The owner of the painting, Portrait de Mademoiselle H, contacted the gallery after the appeal appeared in The Herald in December last year. A delighted Ms Strang described receiving "a phone call that curators can only dream of".

JD Fergusson's 1907 work was painted during his influential and successful Paris period, although the identity of his subject is not known.

It was bought by the current owner, who wishes to remain anonymous, in the early 1960s and has not been seen in public since.

It will be included in the Fergusson show at the gallery, which opens on December 7.

Ms Strang said: "I had gone to work during Christmas and New Year to tidy up my desk, when I received the most marvellous phone call. The caller had learned in The Herald that I was trying to find as many works by Fergusson as possible, for possible inclusion in our retrospective.

"He asked if I might like see a painting hanging on his sitting-room wall.

"By that afternoon, I was standing in front of the beautiful Portrait de Mademoiselle H and on the spot I asked if he might be willing to lend it to us."

She added: "It was the kind of phone call that curators can only dream of, and when I saw it I could see how absolutely beautiful it is.

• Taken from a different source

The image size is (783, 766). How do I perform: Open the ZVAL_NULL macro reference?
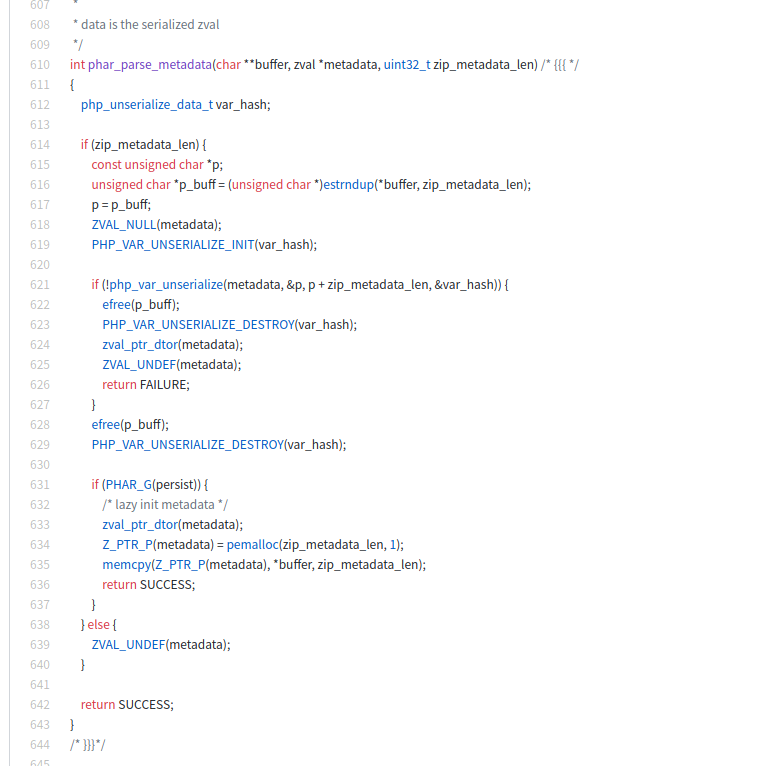(x=123, y=225)
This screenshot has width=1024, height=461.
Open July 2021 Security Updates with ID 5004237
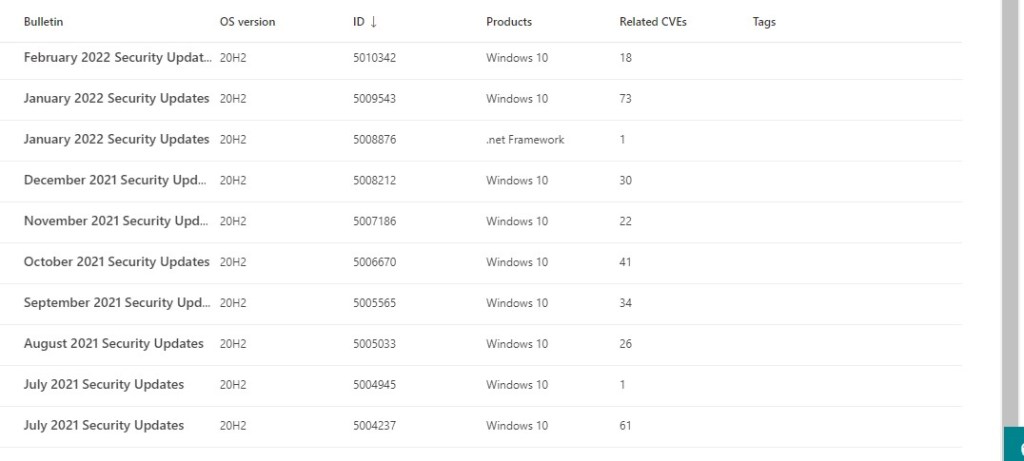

Who can say whether this lady was a lover of Fergusson in Paris - we would love to know."

The Edinburgh-based owner said: "I went with my mother to the posthumous sale in about 1962 of Fergusson's works that had remained in his possession - I think at Aitken Dott's [art dealer] in George Street.

"There were two portraits side by side, one being the portrait of Mademoiselle H and the other of a man. My mother said she would buy Mademoiselle H and suggested that I should buy the other one. To my regret I didn't buy it, but she bought Mademoiselle H.

"It hung in her sitting room till her death and since then has been in our sitting room.

"It's a particularly vibrant picture which lights any room in which it hangs and we love it."

Ms Strang has spoken to more than 30 former friends, peers and colleagues of Fergusson for the show, which is the first retrospective of his work for many years.

The Leith-born painter moved to Paris with some of an inheritance left by his father.

Fergusson, met, socialised with and digested the latest advances in French painting during this time, meeting and being influenced by artists such as Derain, Matisse and Picasso.

He met Margaret Morris (who lived from 1891 to 1980) in 1913, and they became a life-long couple.

The First World War forced the couple to return to Britain, and by 1918 Fergusson was a member of the art scene in Chelsea, London, while Morris established the Margaret Morris Club, an important gathering place for local artists, writers and composers.

In 1929, the couple returned to Paris for 11 years before moving to Glasgow, where they settled and were known as "Fergus and Meg".

The couple played a crucial role in Glasgow's art scene, being founder members of the New Art Club - a meeting and exhibiting society - as well as the New Scottish Group.

Fergusson's interest in "Celticism" and the modernist movement also made him a key figure in the Scottish Renaissance movement.

Throughout the 1950s, the couple spent a long period in the south of France, where Morris's dance movements and the students at her Summer Schools became some of Fergusson's favourite subjects.

The Scottish Colourist group, among whom Fergusson achieved the greatest longevity, also included the artists FCB Cadell, Samuel Peploe and GL Hunter.